Activity
Every word of the data below has to be copied faithfully.

________________________

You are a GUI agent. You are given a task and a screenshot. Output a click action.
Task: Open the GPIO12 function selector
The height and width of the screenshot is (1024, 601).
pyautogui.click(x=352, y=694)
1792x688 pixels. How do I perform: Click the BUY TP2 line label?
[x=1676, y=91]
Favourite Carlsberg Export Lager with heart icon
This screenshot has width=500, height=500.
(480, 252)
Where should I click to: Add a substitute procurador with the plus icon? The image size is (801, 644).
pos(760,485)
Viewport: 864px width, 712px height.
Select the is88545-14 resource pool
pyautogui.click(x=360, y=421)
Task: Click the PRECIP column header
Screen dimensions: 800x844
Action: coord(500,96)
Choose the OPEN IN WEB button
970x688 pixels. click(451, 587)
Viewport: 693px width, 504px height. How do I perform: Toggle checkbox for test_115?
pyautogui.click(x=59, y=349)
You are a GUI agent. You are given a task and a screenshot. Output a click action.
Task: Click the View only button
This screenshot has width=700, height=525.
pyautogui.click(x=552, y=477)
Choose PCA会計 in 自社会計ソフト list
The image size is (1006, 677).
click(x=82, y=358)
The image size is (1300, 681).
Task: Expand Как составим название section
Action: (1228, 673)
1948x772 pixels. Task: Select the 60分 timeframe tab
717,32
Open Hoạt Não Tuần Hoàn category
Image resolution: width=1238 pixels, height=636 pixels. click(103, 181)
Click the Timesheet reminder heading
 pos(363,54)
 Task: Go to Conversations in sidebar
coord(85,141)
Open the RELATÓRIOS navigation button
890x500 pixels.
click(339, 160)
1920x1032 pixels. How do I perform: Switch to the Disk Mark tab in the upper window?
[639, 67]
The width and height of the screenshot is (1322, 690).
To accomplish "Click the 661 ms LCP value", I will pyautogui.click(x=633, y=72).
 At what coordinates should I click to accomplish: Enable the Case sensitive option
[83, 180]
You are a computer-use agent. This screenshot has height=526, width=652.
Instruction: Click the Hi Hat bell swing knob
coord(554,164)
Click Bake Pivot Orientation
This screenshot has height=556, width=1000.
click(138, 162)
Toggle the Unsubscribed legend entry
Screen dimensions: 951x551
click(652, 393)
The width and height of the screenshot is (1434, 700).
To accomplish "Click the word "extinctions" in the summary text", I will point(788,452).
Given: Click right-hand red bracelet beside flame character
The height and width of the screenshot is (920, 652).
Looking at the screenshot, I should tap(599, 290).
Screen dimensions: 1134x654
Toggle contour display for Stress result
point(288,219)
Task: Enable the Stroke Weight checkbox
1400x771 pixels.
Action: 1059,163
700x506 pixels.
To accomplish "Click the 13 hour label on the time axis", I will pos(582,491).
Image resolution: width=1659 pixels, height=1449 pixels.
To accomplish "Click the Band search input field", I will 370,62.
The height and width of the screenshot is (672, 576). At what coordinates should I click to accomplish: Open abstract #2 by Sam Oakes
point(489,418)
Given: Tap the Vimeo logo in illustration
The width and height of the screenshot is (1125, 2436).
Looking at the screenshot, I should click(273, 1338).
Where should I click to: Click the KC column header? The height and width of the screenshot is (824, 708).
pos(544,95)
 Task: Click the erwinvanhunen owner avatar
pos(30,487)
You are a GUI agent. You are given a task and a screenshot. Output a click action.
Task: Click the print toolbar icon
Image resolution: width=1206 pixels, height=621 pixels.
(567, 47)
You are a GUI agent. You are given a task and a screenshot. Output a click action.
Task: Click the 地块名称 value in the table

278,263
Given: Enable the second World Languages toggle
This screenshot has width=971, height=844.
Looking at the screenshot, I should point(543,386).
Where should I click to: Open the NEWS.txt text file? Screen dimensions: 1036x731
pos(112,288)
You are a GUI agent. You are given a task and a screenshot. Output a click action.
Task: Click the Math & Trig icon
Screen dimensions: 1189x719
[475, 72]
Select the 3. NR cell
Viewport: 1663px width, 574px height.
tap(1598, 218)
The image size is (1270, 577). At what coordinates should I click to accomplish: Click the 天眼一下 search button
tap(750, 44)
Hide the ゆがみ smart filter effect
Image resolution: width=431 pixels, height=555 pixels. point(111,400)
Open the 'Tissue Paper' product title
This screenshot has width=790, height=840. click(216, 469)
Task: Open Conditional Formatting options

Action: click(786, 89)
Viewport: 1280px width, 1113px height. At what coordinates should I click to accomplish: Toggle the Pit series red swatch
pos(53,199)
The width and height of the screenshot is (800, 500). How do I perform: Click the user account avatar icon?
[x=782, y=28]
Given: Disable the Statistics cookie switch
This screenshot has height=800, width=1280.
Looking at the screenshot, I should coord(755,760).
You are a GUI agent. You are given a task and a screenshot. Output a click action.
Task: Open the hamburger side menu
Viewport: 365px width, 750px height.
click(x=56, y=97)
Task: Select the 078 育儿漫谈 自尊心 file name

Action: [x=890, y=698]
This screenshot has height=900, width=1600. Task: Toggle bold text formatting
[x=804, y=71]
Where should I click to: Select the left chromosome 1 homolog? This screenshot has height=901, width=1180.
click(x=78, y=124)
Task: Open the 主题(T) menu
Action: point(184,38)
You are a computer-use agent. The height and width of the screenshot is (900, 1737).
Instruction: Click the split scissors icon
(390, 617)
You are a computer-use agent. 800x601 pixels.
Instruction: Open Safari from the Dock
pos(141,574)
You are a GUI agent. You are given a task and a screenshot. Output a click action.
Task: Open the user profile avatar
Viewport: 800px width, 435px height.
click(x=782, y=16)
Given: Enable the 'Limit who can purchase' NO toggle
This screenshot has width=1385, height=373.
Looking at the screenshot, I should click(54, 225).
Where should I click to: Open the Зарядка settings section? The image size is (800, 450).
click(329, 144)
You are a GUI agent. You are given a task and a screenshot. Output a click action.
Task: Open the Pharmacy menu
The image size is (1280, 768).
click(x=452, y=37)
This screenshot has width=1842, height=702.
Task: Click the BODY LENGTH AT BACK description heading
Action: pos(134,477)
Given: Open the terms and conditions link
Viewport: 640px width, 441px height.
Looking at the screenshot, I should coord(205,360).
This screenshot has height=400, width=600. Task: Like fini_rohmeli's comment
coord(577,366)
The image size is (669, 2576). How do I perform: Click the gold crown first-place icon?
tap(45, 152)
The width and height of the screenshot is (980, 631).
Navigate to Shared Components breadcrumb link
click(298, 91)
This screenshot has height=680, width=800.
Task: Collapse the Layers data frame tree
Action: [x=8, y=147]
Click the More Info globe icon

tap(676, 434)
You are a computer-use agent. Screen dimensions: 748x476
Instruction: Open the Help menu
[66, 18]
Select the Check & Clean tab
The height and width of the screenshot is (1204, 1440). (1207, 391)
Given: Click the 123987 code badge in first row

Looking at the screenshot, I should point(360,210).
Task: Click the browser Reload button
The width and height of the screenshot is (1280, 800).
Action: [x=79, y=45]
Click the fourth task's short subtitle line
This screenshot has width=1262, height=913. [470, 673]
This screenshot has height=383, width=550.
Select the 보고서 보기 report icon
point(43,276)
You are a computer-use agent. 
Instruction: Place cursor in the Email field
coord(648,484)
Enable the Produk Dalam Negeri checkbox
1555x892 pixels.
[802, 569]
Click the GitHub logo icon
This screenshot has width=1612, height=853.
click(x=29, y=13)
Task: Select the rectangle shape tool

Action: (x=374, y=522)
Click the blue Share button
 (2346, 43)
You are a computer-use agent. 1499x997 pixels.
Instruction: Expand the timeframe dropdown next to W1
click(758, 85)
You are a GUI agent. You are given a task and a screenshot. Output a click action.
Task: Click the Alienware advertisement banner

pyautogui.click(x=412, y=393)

________________________

Exercise result
You are a GUI agent. You are given a task and a screenshot. Output a click action.
Task: Open the GPIO12 function selector
The height and width of the screenshot is (1024, 601).
pyautogui.click(x=352, y=694)
1792x688 pixels. How do I perform: Click the BUY TP2 line label?
[x=1676, y=91]
Favourite Carlsberg Export Lager with heart icon
This screenshot has width=500, height=500.
(480, 252)
Where should I click to: Add a substitute procurador with the plus icon? The image size is (801, 644).
pos(760,485)
Viewport: 864px width, 712px height.
Select the is88545-14 resource pool
pyautogui.click(x=360, y=421)
Task: Click the PRECIP column header
Screen dimensions: 800x844
Action: coord(500,96)
Choose the OPEN IN WEB button
970x688 pixels. click(451, 587)
Viewport: 693px width, 504px height. How do I perform: Toggle checkbox for test_115?
pyautogui.click(x=59, y=349)
You are a GUI agent. You are given a task and a screenshot. Output a click action.
Task: Click the View only button
This screenshot has width=700, height=525.
pyautogui.click(x=552, y=477)
Choose PCA会計 in 自社会計ソフト list
The image size is (1006, 677).
click(x=82, y=358)
The image size is (1300, 681).
Task: Expand Как составим название section
Action: (1228, 673)
1948x772 pixels. Task: Select the 60分 timeframe tab
717,32
Open Hoạt Não Tuần Hoàn category
Image resolution: width=1238 pixels, height=636 pixels. click(103, 181)
Click the Timesheet reminder heading
 pos(363,54)
 Task: Go to Conversations in sidebar
coord(85,141)
Open the RELATÓRIOS navigation button
890x500 pixels.
click(339, 160)
1920x1032 pixels. How do I perform: Switch to the Disk Mark tab in the upper window?
[639, 67]
The width and height of the screenshot is (1322, 690).
To accomplish "Click the 661 ms LCP value", I will pyautogui.click(x=633, y=72).
 At what coordinates should I click to accomplish: Enable the Case sensitive option
[83, 180]
You are a computer-use agent. This screenshot has height=526, width=652.
Instruction: Click the Hi Hat bell swing knob
coord(554,164)
Click Bake Pivot Orientation
This screenshot has height=556, width=1000.
click(138, 162)
Toggle the Unsubscribed legend entry
Screen dimensions: 951x551
click(652, 393)
The width and height of the screenshot is (1434, 700).
To accomplish "Click the word "extinctions" in the summary text", I will point(788,452).
Given: Click right-hand red bracelet beside flame character
The height and width of the screenshot is (920, 652).
Looking at the screenshot, I should tap(599, 290).
Screen dimensions: 1134x654
Toggle contour display for Stress result
point(288,219)
Task: Enable the Stroke Weight checkbox
1400x771 pixels.
Action: 1059,163
700x506 pixels.
To accomplish "Click the 13 hour label on the time axis", I will pos(582,491).
Image resolution: width=1659 pixels, height=1449 pixels.
To accomplish "Click the Band search input field", I will 370,62.
The height and width of the screenshot is (672, 576). At what coordinates should I click to accomplish: Open abstract #2 by Sam Oakes
point(489,418)
Given: Tap the Vimeo logo in illustration
The width and height of the screenshot is (1125, 2436).
Looking at the screenshot, I should click(273, 1338).
Where should I click to: Click the KC column header? The height and width of the screenshot is (824, 708).
pos(544,95)
 Task: Click the erwinvanhunen owner avatar
pos(30,487)
You are a GUI agent. You are given a task and a screenshot. Output a click action.
Task: Click the print toolbar icon
Image resolution: width=1206 pixels, height=621 pixels.
(567, 47)
You are a GUI agent. You are given a task and a screenshot. Output a click action.
Task: Click the 地块名称 value in the table

278,263
Given: Enable the second World Languages toggle
This screenshot has width=971, height=844.
Looking at the screenshot, I should point(543,386).
Where should I click to: Open the NEWS.txt text file? Screen dimensions: 1036x731
pos(112,288)
You are a GUI agent. You are given a task and a screenshot. Output a click action.
Task: Click the Math & Trig icon
Screen dimensions: 1189x719
[475, 72]
Select the 3. NR cell
Viewport: 1663px width, 574px height.
tap(1598, 218)
The image size is (1270, 577). At what coordinates should I click to accomplish: Click the 天眼一下 search button
tap(750, 44)
Hide the ゆがみ smart filter effect
Image resolution: width=431 pixels, height=555 pixels. point(111,400)
Open the 'Tissue Paper' product title
This screenshot has width=790, height=840. click(216, 469)
Task: Open Conditional Formatting options

Action: click(786, 89)
Viewport: 1280px width, 1113px height. At what coordinates should I click to accomplish: Toggle the Pit series red swatch
pos(53,199)
The width and height of the screenshot is (800, 500). How do I perform: Click the user account avatar icon?
[x=782, y=28]
Given: Disable the Statistics cookie switch
This screenshot has height=800, width=1280.
Looking at the screenshot, I should coord(755,760).
You are a GUI agent. You are given a task and a screenshot. Output a click action.
Task: Open the hamburger side menu
Viewport: 365px width, 750px height.
click(x=56, y=97)
Task: Select the 078 育儿漫谈 自尊心 file name

Action: [x=890, y=698]
This screenshot has height=900, width=1600. Task: Toggle bold text formatting
[x=804, y=71]
Where should I click to: Select the left chromosome 1 homolog? This screenshot has height=901, width=1180.
click(x=78, y=124)
Task: Open the 主题(T) menu
Action: point(184,38)
You are a computer-use agent. The height and width of the screenshot is (900, 1737).
Instruction: Click the split scissors icon
(390, 617)
You are a computer-use agent. 800x601 pixels.
Instruction: Open Safari from the Dock
pos(141,574)
You are a GUI agent. You are given a task and a screenshot. Output a click action.
Task: Open the user profile avatar
Viewport: 800px width, 435px height.
click(x=782, y=16)
Given: Enable the 'Limit who can purchase' NO toggle
This screenshot has width=1385, height=373.
Looking at the screenshot, I should click(54, 225).
Where should I click to: Open the Зарядка settings section? The image size is (800, 450).
click(329, 144)
You are a GUI agent. You are given a task and a screenshot. Output a click action.
Task: Open the Pharmacy menu
The image size is (1280, 768).
click(x=452, y=37)
This screenshot has width=1842, height=702.
Task: Click the BODY LENGTH AT BACK description heading
Action: pos(134,477)
Given: Open the terms and conditions link
Viewport: 640px width, 441px height.
Looking at the screenshot, I should coord(205,360).
This screenshot has height=400, width=600. Task: Like fini_rohmeli's comment
coord(577,366)
The image size is (669, 2576). How do I perform: Click the gold crown first-place icon?
tap(45, 152)
The width and height of the screenshot is (980, 631).
Navigate to Shared Components breadcrumb link
click(298, 91)
This screenshot has height=680, width=800.
Task: Collapse the Layers data frame tree
Action: [x=8, y=147]
Click the More Info globe icon

tap(676, 434)
You are a computer-use agent. Screen dimensions: 748x476
Instruction: Open the Help menu
[66, 18]
Select the Check & Clean tab
The height and width of the screenshot is (1204, 1440). (1207, 391)
Given: Click the 123987 code badge in first row

Looking at the screenshot, I should point(360,210).
Task: Click the browser Reload button
The width and height of the screenshot is (1280, 800).
Action: [x=79, y=45]
Click the fourth task's short subtitle line
This screenshot has width=1262, height=913. [470, 673]
This screenshot has height=383, width=550.
Select the 보고서 보기 report icon
point(43,276)
You are a computer-use agent. 
Instruction: Place cursor in the Email field
coord(648,484)
Enable the Produk Dalam Negeri checkbox
1555x892 pixels.
[802, 569]
Click the GitHub logo icon
This screenshot has width=1612, height=853.
click(x=29, y=13)
Task: Select the rectangle shape tool

Action: (x=374, y=522)
Click the blue Share button
 (2346, 43)
You are a computer-use agent. 1499x997 pixels.
Instruction: Expand the timeframe dropdown next to W1
click(758, 85)
You are a GUI agent. You are given a task and a screenshot. Output a click action.
Task: Click the Alienware advertisement banner

pyautogui.click(x=412, y=393)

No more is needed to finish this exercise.